GIVEN PROBLEM —
Pick out every line of the data below that contains the word "header", and copy each one.

RECORD EXCERPTS —
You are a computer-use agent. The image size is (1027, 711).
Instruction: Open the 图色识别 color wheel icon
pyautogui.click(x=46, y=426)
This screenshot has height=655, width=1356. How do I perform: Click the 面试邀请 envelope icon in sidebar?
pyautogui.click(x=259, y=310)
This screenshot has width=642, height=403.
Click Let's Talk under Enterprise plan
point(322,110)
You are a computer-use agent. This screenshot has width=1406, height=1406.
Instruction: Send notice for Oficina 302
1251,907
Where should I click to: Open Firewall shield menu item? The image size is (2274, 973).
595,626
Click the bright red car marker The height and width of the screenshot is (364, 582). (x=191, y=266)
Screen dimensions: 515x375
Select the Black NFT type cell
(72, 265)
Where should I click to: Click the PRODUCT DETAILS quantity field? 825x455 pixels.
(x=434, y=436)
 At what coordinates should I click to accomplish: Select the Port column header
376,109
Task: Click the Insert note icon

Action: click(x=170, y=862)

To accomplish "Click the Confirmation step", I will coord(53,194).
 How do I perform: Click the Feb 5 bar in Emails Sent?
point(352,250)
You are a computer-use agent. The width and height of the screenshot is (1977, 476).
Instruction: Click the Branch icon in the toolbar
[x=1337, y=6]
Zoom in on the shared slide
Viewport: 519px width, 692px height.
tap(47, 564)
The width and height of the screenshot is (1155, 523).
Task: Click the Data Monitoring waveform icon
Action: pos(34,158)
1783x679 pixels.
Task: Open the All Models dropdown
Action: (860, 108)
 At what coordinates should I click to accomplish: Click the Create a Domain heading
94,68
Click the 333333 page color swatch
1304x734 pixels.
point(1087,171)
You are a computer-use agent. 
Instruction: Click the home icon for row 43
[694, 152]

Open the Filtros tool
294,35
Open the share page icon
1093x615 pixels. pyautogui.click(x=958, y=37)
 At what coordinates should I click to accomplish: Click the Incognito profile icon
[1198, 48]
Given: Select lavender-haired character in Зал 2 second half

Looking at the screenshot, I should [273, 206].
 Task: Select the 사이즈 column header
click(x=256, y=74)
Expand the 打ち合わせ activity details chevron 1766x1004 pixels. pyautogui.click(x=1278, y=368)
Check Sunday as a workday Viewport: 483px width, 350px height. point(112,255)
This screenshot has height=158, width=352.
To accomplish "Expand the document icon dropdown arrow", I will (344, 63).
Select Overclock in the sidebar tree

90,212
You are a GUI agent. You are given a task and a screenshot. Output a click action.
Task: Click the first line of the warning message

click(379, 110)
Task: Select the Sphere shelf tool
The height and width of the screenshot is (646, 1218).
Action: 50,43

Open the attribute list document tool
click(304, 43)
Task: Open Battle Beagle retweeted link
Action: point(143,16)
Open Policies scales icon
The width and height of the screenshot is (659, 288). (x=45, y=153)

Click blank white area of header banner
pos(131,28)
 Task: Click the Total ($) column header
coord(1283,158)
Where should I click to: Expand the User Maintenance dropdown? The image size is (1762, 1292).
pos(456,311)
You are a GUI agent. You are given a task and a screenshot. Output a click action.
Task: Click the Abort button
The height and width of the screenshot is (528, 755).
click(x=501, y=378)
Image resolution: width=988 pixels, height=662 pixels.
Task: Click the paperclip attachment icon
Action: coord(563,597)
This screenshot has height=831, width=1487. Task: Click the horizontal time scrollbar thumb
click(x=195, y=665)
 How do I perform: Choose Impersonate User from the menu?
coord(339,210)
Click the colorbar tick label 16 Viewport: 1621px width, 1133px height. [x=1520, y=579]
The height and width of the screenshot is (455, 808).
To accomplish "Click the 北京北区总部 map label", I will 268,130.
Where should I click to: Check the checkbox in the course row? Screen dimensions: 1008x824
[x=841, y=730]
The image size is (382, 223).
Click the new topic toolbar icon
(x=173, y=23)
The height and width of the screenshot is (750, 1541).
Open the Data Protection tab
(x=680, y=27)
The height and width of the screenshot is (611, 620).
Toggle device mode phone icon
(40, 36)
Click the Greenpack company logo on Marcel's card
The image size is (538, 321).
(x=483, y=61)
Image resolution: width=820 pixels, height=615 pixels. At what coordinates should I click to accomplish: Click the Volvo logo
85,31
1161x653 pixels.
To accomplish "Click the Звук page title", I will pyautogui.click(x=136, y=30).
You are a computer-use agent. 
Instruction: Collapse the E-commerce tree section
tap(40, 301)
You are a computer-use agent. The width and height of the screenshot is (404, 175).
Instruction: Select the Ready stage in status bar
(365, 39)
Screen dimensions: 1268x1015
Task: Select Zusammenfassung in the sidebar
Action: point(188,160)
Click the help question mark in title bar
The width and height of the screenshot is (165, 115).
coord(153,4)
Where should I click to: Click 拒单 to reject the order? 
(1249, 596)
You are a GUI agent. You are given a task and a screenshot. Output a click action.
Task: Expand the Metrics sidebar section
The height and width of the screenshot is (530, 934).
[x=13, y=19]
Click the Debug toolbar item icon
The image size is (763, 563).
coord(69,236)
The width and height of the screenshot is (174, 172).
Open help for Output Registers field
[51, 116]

RESPONSE —
 At what coordinates should I click to accomplish: Select the Port column header
 Task: Select the 사이즈 column header
Click blank white area of header banner
 Task: Click the Total ($) column header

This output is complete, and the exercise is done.